Mira Nair
Wenn in Indien geheiratet wird, gerät die Feier zu einem farbenprächtigen, aufwändigen und auch sinnlichen Fest. Die Regisseurin Mira Nair („Kama Sutra“) breitet in ihrem neuen Film „Monsoon Wedding“ (ab 18. 4.) ein witziges und auch nachdenkliches Familienpanorama aus.
kulturnews: Frau Nair, Ihr Film handelt nicht nur von Familie, ihre eigene Familie ist selbst daran beteiligt. Wie kam es dazu?
Mira Nair: Ganz einfach: sie waren umsonst! (lacht). Ich hatte ursprünglich ja ganz bewusst einen Low Budget-Produktion im Kopf, um ganz frei von irgendwelchen Zwängen zu sein. Und um die Hochzeitsgesellschaft darstellen zu können, habe ich einfach meine Familie eingeladen. Es wäre nämlich teuer geworden, die vielen Festtagskostüme und auch den Schmuck schneidern zu lassen oder auszuleihen. Und meine Mutter übernahm das Catering für die ganze Crew.
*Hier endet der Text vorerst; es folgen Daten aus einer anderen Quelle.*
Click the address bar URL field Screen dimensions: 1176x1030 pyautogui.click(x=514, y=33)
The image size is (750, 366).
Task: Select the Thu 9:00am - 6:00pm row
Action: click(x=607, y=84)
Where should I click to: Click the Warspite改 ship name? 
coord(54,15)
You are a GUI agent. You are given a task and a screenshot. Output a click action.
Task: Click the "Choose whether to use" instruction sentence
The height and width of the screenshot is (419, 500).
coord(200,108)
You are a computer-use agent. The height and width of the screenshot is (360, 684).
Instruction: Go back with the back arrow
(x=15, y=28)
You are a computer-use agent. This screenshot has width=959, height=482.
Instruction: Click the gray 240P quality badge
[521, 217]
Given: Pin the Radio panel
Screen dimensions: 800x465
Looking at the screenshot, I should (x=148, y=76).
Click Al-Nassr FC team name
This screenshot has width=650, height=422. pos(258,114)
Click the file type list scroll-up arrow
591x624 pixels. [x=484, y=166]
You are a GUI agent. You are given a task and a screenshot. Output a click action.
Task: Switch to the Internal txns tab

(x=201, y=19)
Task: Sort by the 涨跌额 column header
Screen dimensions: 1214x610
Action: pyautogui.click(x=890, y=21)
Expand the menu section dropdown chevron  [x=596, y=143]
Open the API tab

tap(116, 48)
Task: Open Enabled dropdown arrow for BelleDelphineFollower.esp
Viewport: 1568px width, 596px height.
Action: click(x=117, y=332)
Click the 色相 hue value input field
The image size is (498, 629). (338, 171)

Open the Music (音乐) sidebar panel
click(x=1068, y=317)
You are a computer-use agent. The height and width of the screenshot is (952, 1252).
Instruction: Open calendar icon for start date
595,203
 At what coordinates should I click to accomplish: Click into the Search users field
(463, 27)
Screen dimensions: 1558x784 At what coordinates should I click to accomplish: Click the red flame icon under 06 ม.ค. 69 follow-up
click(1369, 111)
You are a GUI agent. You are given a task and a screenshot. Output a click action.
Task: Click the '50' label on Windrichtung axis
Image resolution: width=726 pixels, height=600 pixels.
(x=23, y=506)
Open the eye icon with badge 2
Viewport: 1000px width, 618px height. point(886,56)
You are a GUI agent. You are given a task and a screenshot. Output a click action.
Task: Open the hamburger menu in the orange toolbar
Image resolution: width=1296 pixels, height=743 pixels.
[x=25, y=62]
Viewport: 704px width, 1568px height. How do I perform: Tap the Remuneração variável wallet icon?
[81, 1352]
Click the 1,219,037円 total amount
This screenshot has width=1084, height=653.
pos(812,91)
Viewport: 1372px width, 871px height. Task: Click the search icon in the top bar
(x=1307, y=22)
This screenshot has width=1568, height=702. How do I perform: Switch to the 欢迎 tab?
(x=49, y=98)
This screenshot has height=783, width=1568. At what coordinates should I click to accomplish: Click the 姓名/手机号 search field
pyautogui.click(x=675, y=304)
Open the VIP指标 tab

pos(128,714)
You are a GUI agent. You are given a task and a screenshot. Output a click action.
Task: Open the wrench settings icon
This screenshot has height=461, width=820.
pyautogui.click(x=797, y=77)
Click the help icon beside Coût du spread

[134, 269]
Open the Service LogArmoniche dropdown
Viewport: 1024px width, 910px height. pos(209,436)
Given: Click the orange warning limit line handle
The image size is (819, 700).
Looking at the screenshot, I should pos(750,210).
Das war eine sehr schöne Sache!
kulturnews: Ein wichtiges Thema Ihres Films ist der Zusammenprall von modernem und traditionellen Indien. Ist das ein Problem?
Nair: Wir leben das in Indien einfach! Eine Frau trägt vielleicht tagsüber ein sexy T-Shirt, abends den traditionellen Sari. Es geht alles durcheinander. Ganz entscheidend für die Veränderung im Land ist die sexuelle Revolution, die gerade durch Indien fegt.
kulturnews: Braut und Bräutigam im Film haben sich nicht selbst den Lebenspartner ausgesucht. Sind solche arrangierten Hochzeiten heute noch üblich?
Nair: Es gibt sie immer noch. Aber heutzutage ist es meist so, dass Braut und Bräutigam sich erst einmal kennen lernen und sich auch dagegen entscheiden können. Wissen Sie, Heirat ist immer ein Glücksspiel. Ich kenne viele solche arrangierten Ehen, die perfekt funktionieren.
kulturnews: In ihrem Film finden gleich zwei Hochzeiten statt, die eine sogar sehr opulent. Lieben sie diese Zeremonie?
Nair: Um ehrlich zu sein: Mich interessieren Hochzeiten eigentlich gar nicht. Ich wollte einen Film über das moderne Indien machen und habe die Hochzeit gewählt, weil dies eine Gelegenheit ist, wo alle Familienmitglieder zusammen kommen. Sie müssen wissen: Es gibt keine indische Familie, die nicht mindestens eine Person hat, die im Ausland lebt.
kulturnews: Sie selbst leben abwechselnd in Indien, Afrika und in den USA. Versuchen Sie in ihrem Filmen diese unterschiedlichen Kulturen miteinander zu verschmelzen?
Nair: Ich hoffe, dass ich nie so ein Benneton-Multikulti-Filmemacherin werde! Ich kann mir nichts Schlimmeres vorstellen, als die Kulturen, die Menschen und ihre Art zu leben wild durcheinander zu werfen. Ich fühle mich inzwischen an allen drei Orten zuhause. In der Tat plane ich bereits ein langer Zeit, einen Film in Afrika zu drehen, um den Kontinent und seine Menschen von innen heraus zu zeigen. Es gibt bei uns doch nur diese Klischees im Kino zu sehen.